Gwałtowne wzrosty cen mieszkań to woda na młyn inwestorów – flipperów, spekulantów, osób zarabiających na sprzedaży cesji, czyli praw do nowo budowanych mieszkań. Handel cesjami kwitł w czasie pamiętnej hossy z lat 2006–2007, kiedy nieruchomości drożały z miesiąca na miesiąc.
Dziś biznes jest dużo trudniejszy. Proceder ukrócił ustawodawca, wprowadzając zakaz handlowania cesjami.
– Zakaz cesji dotyczy tylko inwestycji realizowanych w ramach znowelizowanej ustawy o ochronie praw nabywcy lokalu mieszkalnego. Obowiązuje od lipca 2023 roku – mówi radca prawny Przemysław Dziąg, dyrektor działu prawnego Polskiego Związku Firm Deweloperskich (PZFD). – Zgodnie z przepisami nabywca mieszkania na osiedlu, którego sprzedaż rozpoczęła się po wejściu nowych przepisów, nie ma możliwości przeniesienia praw z umowy deweloperskiej w drodze cesji na rzecz innej osoby. Zakaz ten nie dotyczy nieruchomości, których sprzedaż ruszyła przed lipcem 2023 r. Nie dotyczy też nabywców, którzy są przedsiębiorcami.
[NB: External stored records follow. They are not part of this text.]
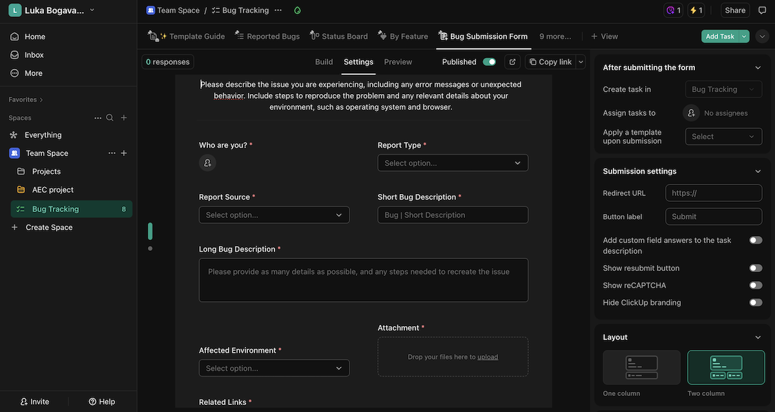Switch to the Preview tab
775x412 pixels.
click(x=397, y=61)
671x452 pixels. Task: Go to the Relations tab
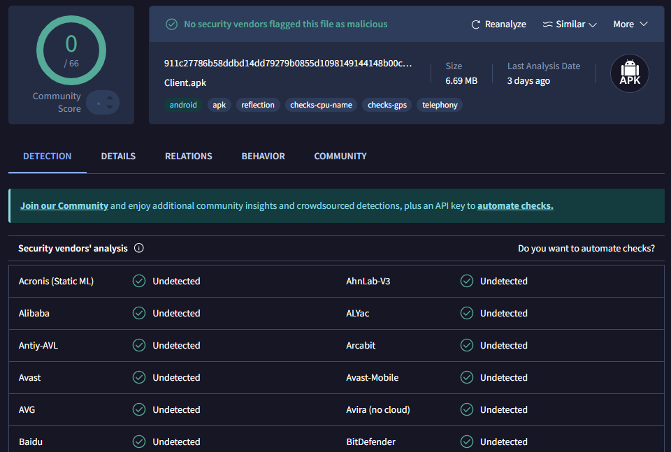189,156
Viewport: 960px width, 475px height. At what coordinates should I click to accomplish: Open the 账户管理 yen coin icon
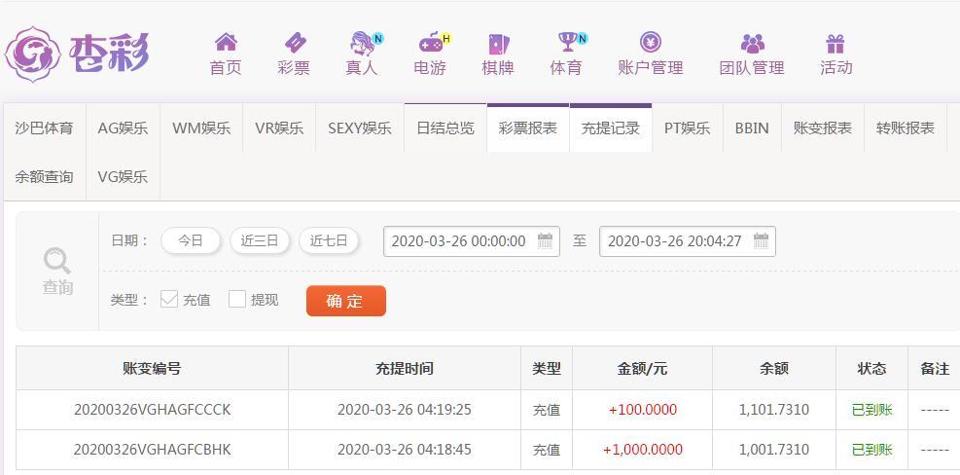650,42
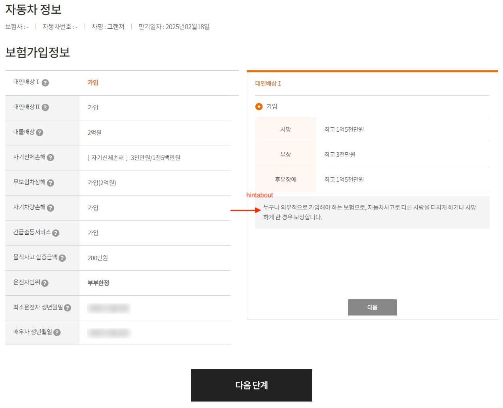Click the 부부한정 driver range value
Viewport: 503px width, 408px height.
tap(98, 283)
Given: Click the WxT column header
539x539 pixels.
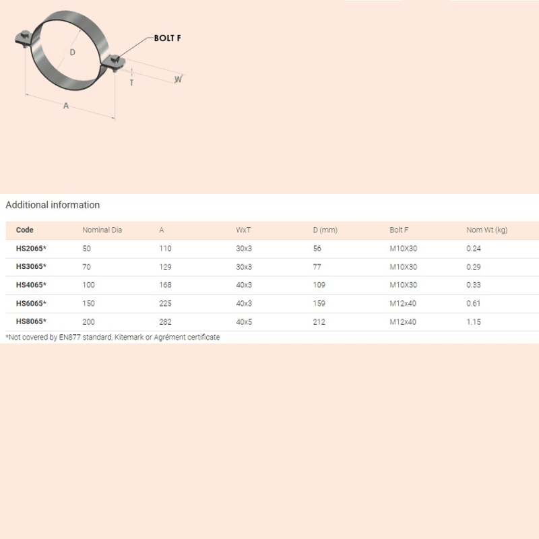Looking at the screenshot, I should [x=243, y=230].
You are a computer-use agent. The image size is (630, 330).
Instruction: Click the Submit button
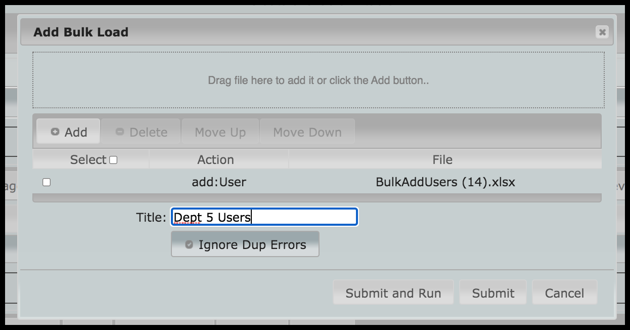pos(493,293)
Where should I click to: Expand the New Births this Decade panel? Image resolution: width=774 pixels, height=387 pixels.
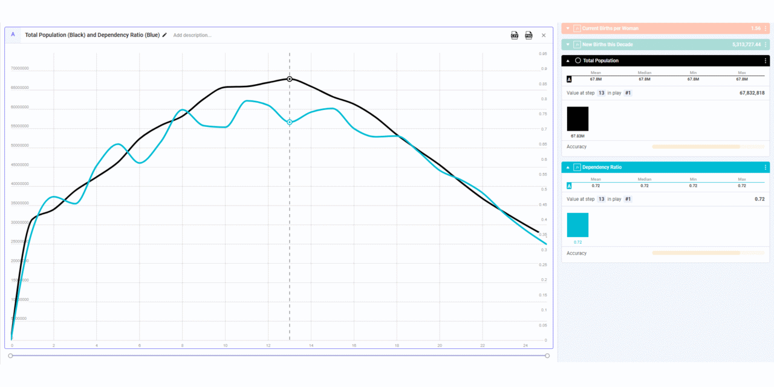tap(568, 45)
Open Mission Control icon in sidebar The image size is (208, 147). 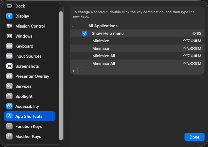pos(9,26)
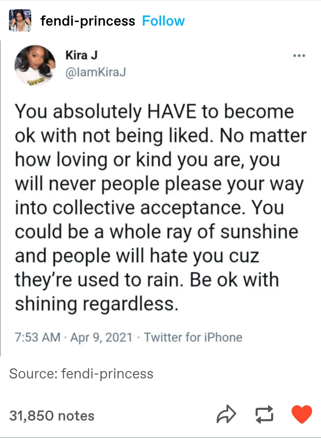
Task: Click the 7:53 AM tweet timestamp
Action: click(37, 337)
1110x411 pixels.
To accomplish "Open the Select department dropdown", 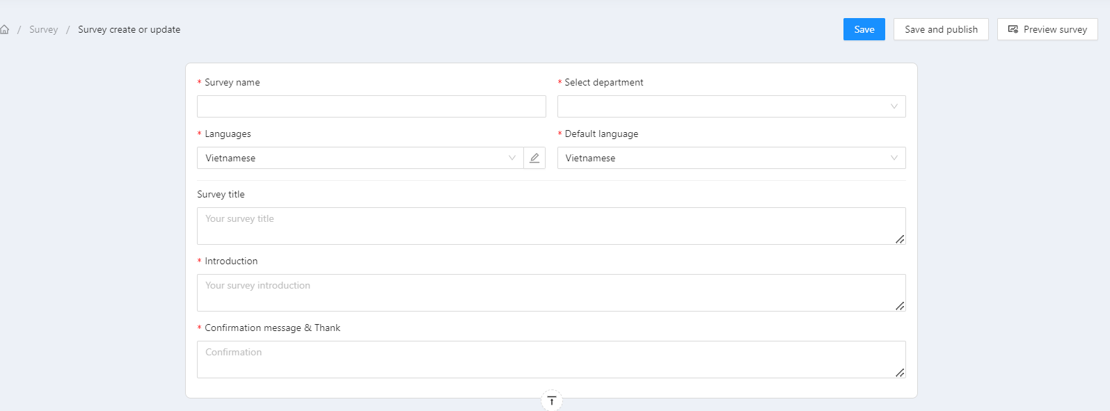I will [731, 106].
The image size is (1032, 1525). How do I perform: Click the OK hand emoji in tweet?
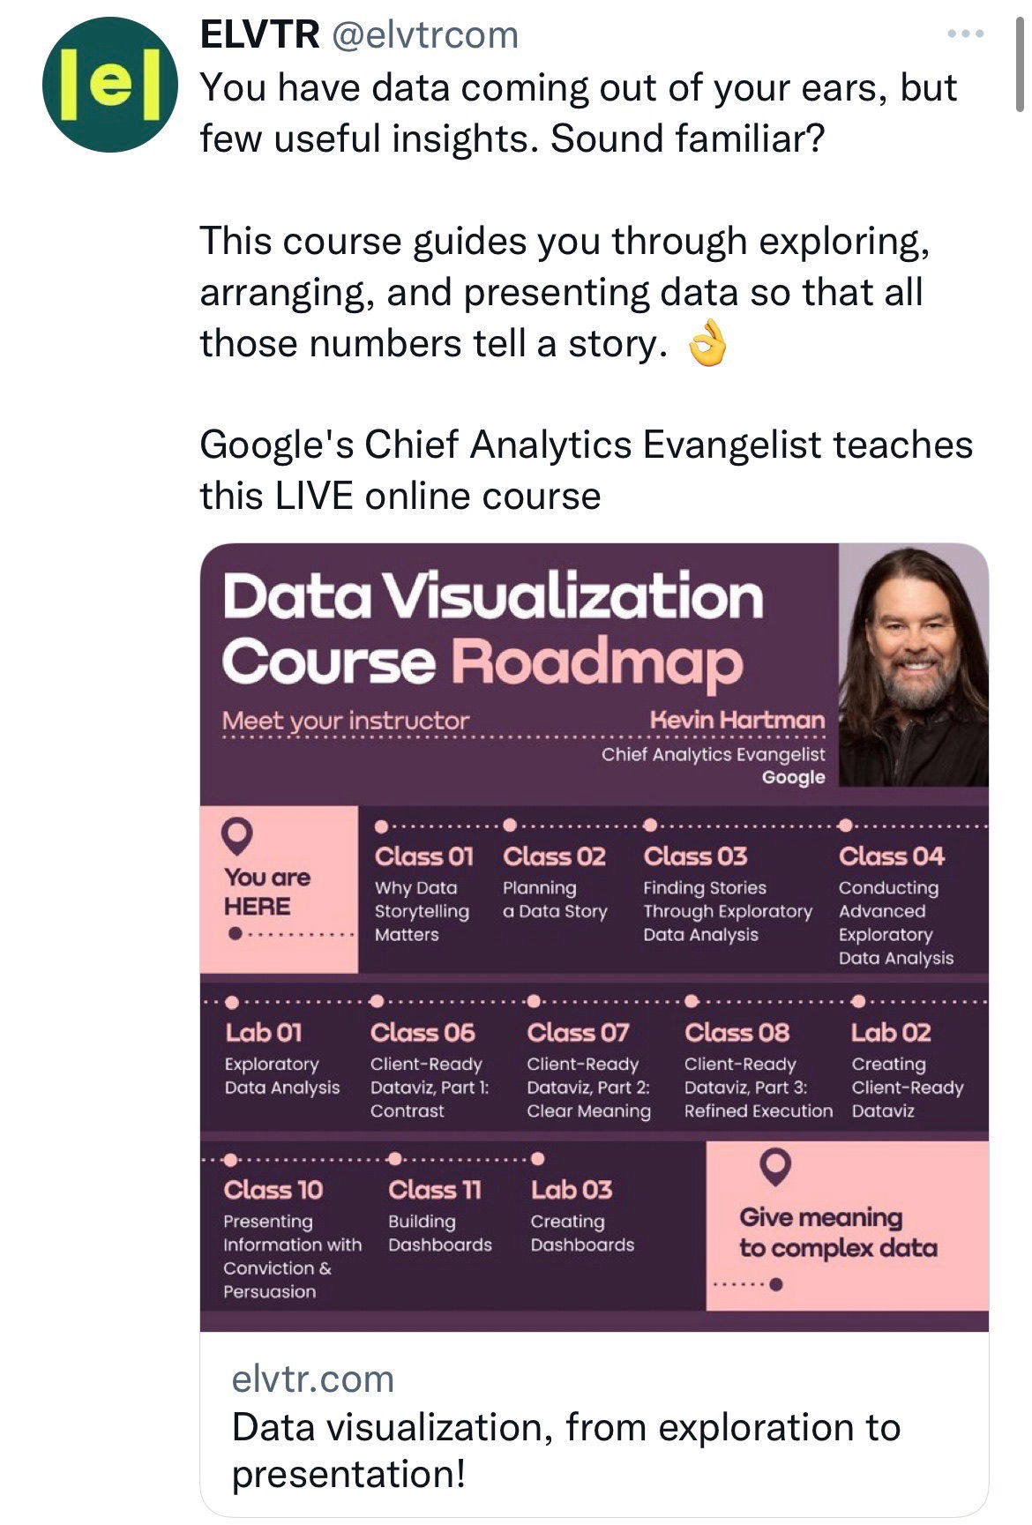707,344
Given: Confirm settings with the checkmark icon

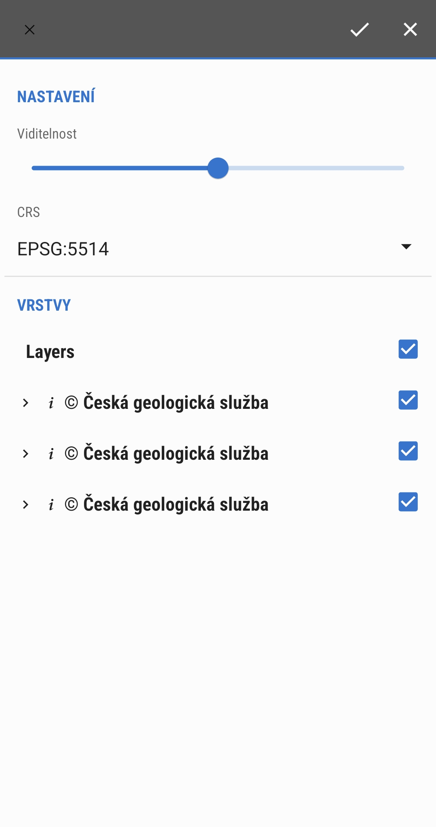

Mec. Dziąg podkreśla, że znamienita większość firm zrzeszonych w PZFD zgadza się na przeniesienie praw własności do budowanego mieszkania w drodze cesji jedynie w wyjątkowych, umotywowanych przez nabywcę przypadkach. – Jako branża sprzeciwiamy się spekulacyjnemu nabywaniu nieruchomości i pozytywnie oceniamy wszelkie rozwiązania, które walczą z takimi zachowaniami – mówi.
Mniej transakcji
Łukasz Wydrowski, właściciel firmy Estatic Nieruchomości, ocenia, że wprowadzenie ograniczeń dotyczących cesji znacząco zmieniło dynamikę rynku.